Civil service job cuts will harm services, MPs warn
- Published
Government departments cutting staff have failed to find new ways of working that do not threaten the provision of services, a committee of MPs has said.
The Commons Public Accounts Committee warned that staff numbers would therefore be likely to rise again after spending restrictions were lifted.
Conservative MP and committee member Richard Bacon called for a "fundamental redesign" in working practices.
But ministers said such plans were already being put in place.
A report by the committee entitled "managing early departures in central government" said the civil service had shed 35,000 jobs so far as a consequence of the 2010 Spending Review, but the Cabinet Office estimated that "half of the required headcount reduction is yet to come".
The civil service would probably need to increase its use of compulsory redundancies, the report added.
Senior civil servants had gone for "the easy, low-hanging fruit quickly", Mr Bacon explained in an interview with BBC Radio 4's Today programme.
'Real risk'
"There was probably a need to cut quite a lot of staff," he said.
"I think most people would accept that government had become somewhat bloated over the years and with the financial threat from the size of the deficit, there was obviously a need to do something and to do it quickly.
"There's now probably a second, more difficult phase - cutting further staff and making sure that it beds down so that it doesn't start to creep up again."
This could be achieved, he said, by "redesigning how work is done: not doing things that don't need to be done, working smarter, making it more normal to do things digitally - in other words on the internet - while at the same time protecting the people who don't have access to the internet".
Other departments could learn from the example the DVLA's facility allowing drivers to renew their tax discs online, Mr Bacon said.
He also praised HMRC's online services for "saving money and making it easier for taxpayers".
But the report said: "The widespread absence of new operating models, coupled with the pace and scale of the reductions, means that there is a real risk to departments' ability to deliver services."
'Ambitious'
The cost to date of making civil servants redundant as a consequence of the coalition's Spending Review had been "around £600m", the report added, estimating that this would "take between 11 and 15 months to recoup, after which departments will save around £400m per year".
Cabinet Office Minister Francis Maude predicted that savings due to staff cuts would be £630m per year.

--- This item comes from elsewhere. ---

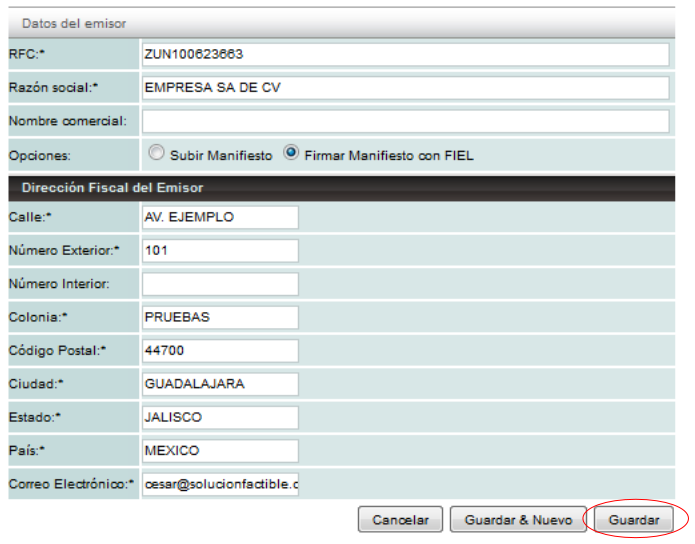Click the empty Nombre comercial field
Image resolution: width=695 pixels, height=544 pixels.
tap(405, 121)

"Overall our stronger controls on non-essential recruitment contributed to savings of nearly £1.5bn last year alone, when compared with the final year of the previous government," he said.
"To succeed in the future we need a more flexible Civil Service that is better able to deliver our ambitious programme to reform the public services on which we all rely.
"That is why we are embracing new ways of delivering services, doing more digitally, improving performance management, improving our management information and increasing accountability.
"Much of this was laid out in the Civil Service Reform Action plan we published in June and we will be making further announcements in due course."